### Passage shown

_ _ _ _ _ _ _

# Does Flour go bad



## Photo-bug (Jan 17, 2007)

I have a small little problem with my preps. I have my wheat berries stored properly in heat sealed mylar bags with all the air removed for long term storage. However for short term storage I thought I would try storing some all purpose flour. I bought 4 50# bags about 1.5 years ago. I am just finishing my first 50# bag. Lately while cooking or baking I have been noticing an odd flavor and smell and my recipes are not coming out. I have read conflicting statments on the web and was wandering if those with more experiance have encountered similar problems?

THanks


----------



## Bonnie L (May 11, 2002)

If it's whole wheat, it will get rancid. It's best to store it in the freezer. Even bleached white flour will go bad. Never thought it could, but I was given some over a year ago, didn't get around to passing it on & now it's no good.


----------



## FalconDance (Feb 4, 2007)

Yeah, the all-purpose goes all funny tasting/smelling if not used. I've had far better luck storing whole wheat than all-purpose flour!


----------



## Junkman (Dec 17, 2005)

We buy our white flour in 5# bags as it is easier for us to handle. A bag fits into a bread bag and we drop it in the freezer. But, we do store Bay Leaves in any flour products. Even our dog food and dog biscuits. No problem with weevels. I even spread the Bay Leaves on the shelf in the cupboard where I keep pudding and Jello. Jklady


----------



## Spinner (Jul 19, 2003)

Not only does flour go bad, it starts loosing it's vitamin content immediately after being ground. Within 2 weeks of grinding, it's lost most of the vitamins it had.

_ _ _ _ _ _ _

### Dataset content

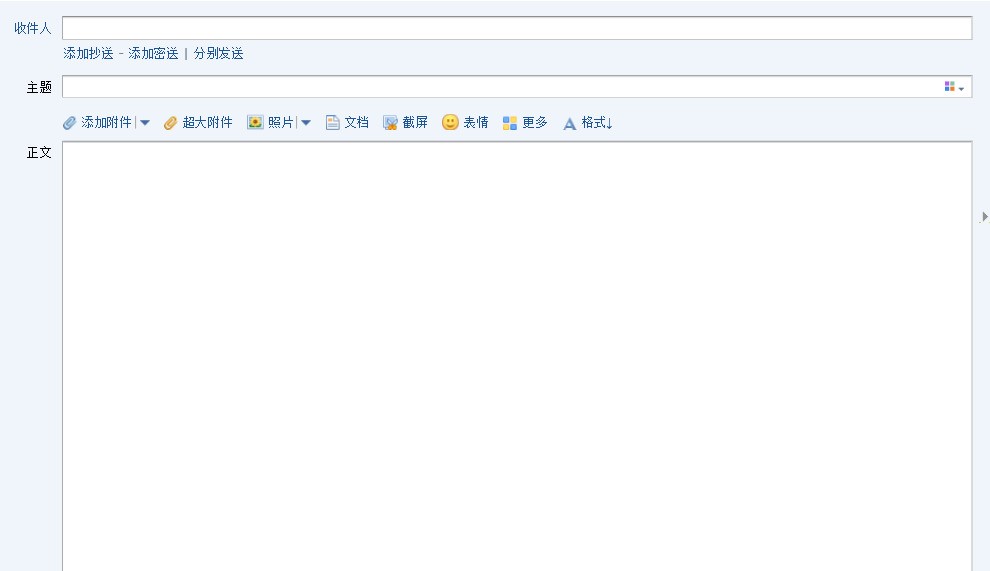Expand the 添加附件 dropdown arrow
The width and height of the screenshot is (990, 571).
point(145,123)
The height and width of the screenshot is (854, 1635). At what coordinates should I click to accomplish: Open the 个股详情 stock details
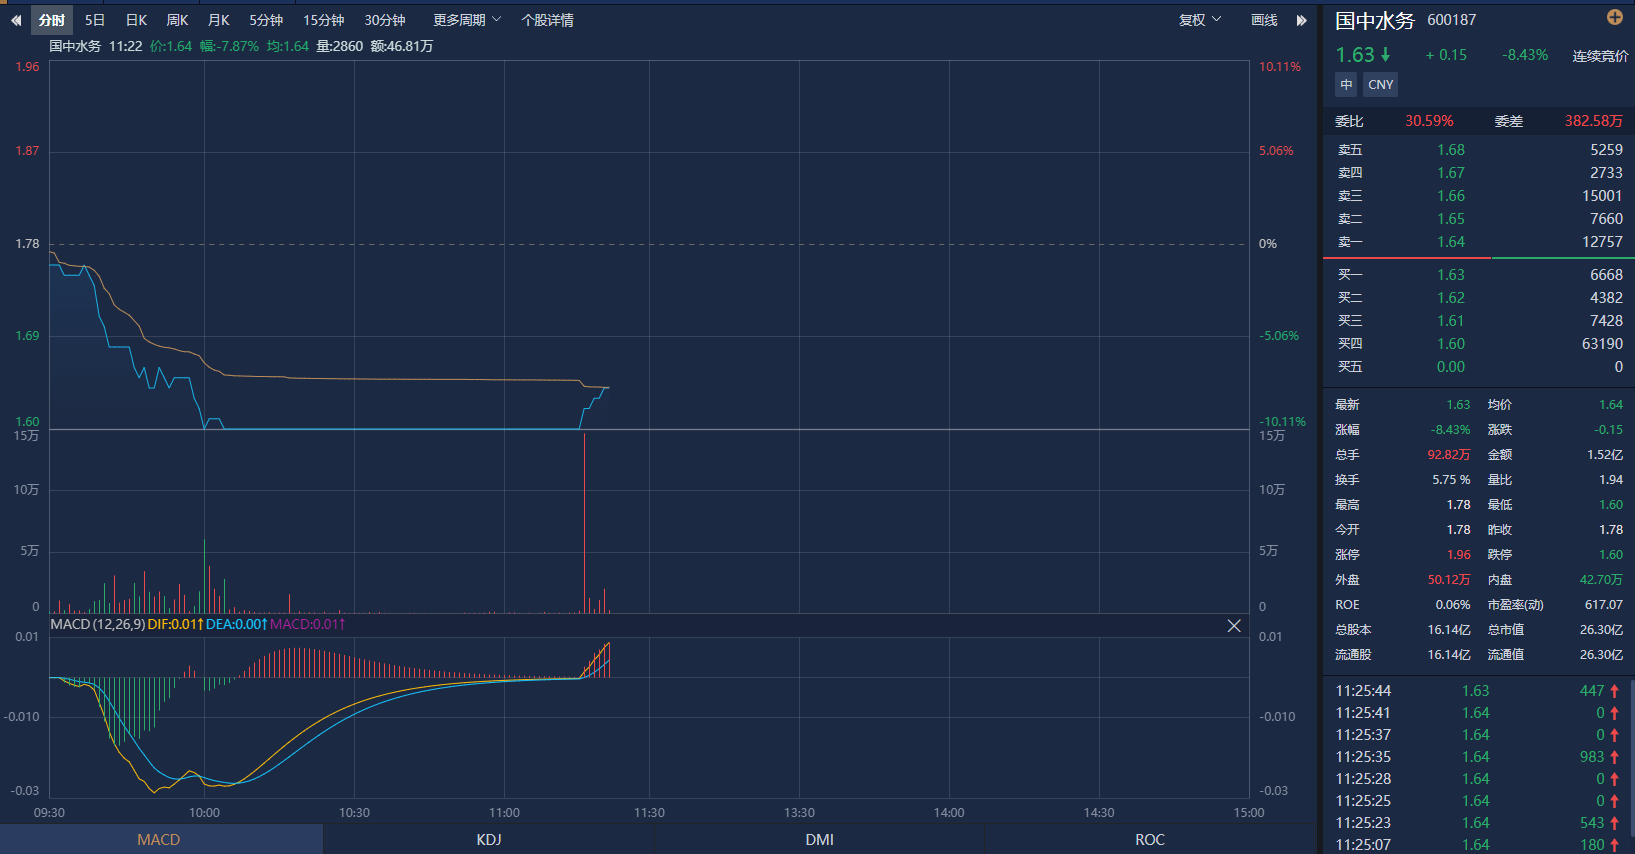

_ _ _ _ _ _ _

### What you should do
In the flour thread, do these statements agree with it? Answer yes or no for each and quote the words that decide it. (a) The person who started the thread bought the flour about a year and a half earlier. (b) One reply reports better results storing all-purpose flour than whole wheat. (c) One reply mentions keeping Bay Leaves in flour products.

### Result for this task
(a) Yes: "I bought 4 50# bags about 1.5 years ago."
(b) No: "I've had far better luck storing whole wheat than all-purpose flour!"
(c) Yes: "we do store Bay Leaves in any flour products."